Cotton Fiber Length Is Affected by Far-Red Light Impinging on Developing Bolls

USDA-ARS, Coastal Plains Soil, Water, and Plant Research Center, 2611 W. Lucas St., Florence, SC 29501-1242 USA

kasper{at}florence.ars.usda.gov

	ABSTRACT

TOP NOTES ABSTRACT INTRODUCTION Materials and methods Results and discussion REFERENCES

 
Cotton (Gossypium hirsutum L.) fiber length is an important component of quality as defined by the textile industry. The fibers are single elongated cells that extend from the seed coat during development within bolls. It was hypothesized that elongating cotton fibers would be responsive to the far-red (FR) to red light (R) photon ratio (FR/R) reflected to developing bolls. To test the hypothesis, plants were grown in trickle irrigated field plots over different colored soil covers that reflected high FR/R and low photosynthetic photon flux (PPF), or low FR/R and high PPF to developing bolls. Newly opened flowers were tagged over three replicate plots of each of four colors. After the flowers were fertilized, randomly selected young bolls were covered with aluminum foil to shield them from light during development. Others served as unshielded controls.
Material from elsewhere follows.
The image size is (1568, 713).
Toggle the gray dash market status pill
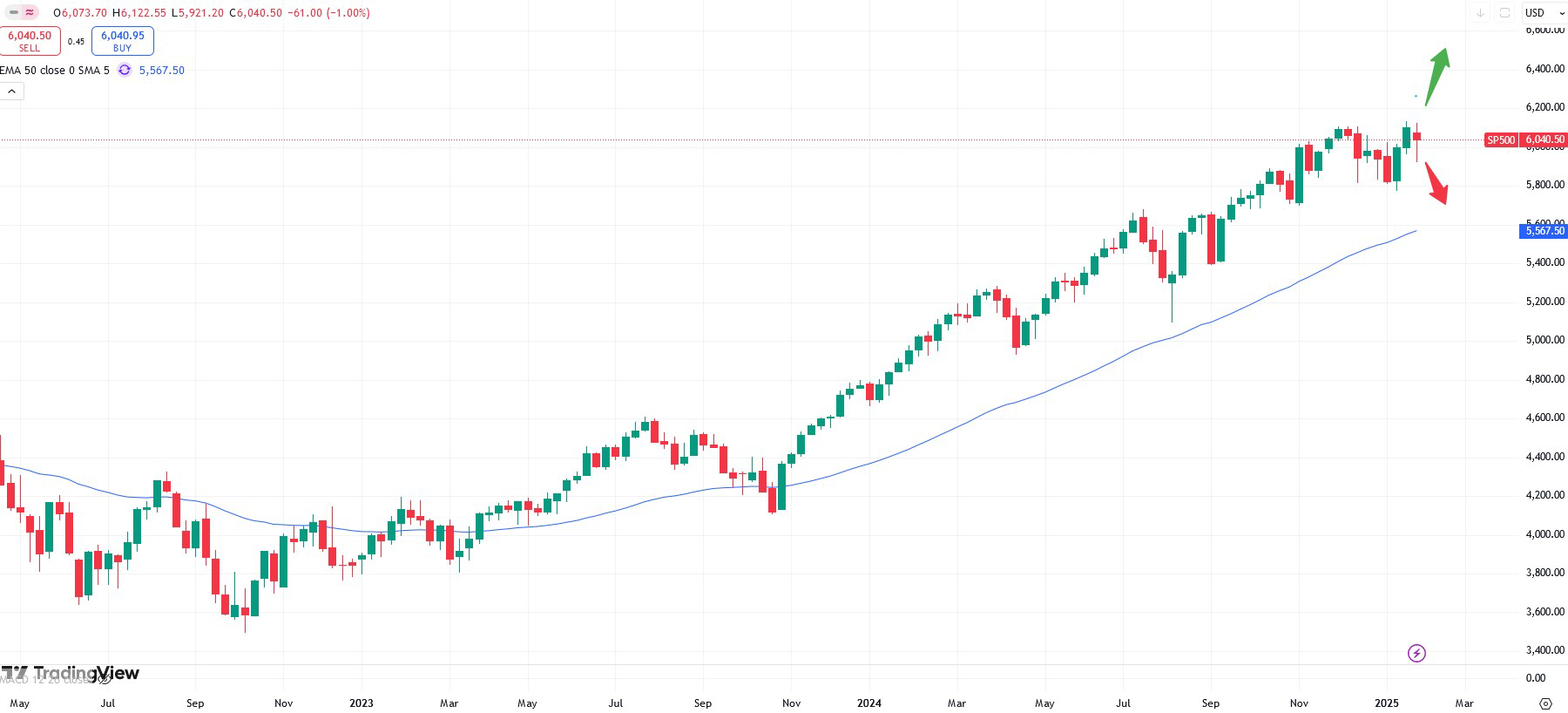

The FR/R and PPF impinging on developing bolls affected biomass per area of carpel walls and the amount of FR transmitted into the bolls to the developing fibers. Fiber lengths were determined after the bolls matured. Fibers in unshielded bolls that developed over green and red (higher reflected FR/R) soil covers were significantly longer than those that developed over aluminum and white (higher reflected PPF). The difference in length of fiber developed in unshielded versus shielded bolls was greater over green and red than over aluminum and white indicating a greater response to increased FR/R than to increased PPF impinging on the developing bolls. These results suggest that reflected FR should be considered along with other environmental factors when developing innovative production systems that involve nontraditional row spacing, plant population densities, or soil surface conditions that can affect the photon ratios to which the developing plants are exposed.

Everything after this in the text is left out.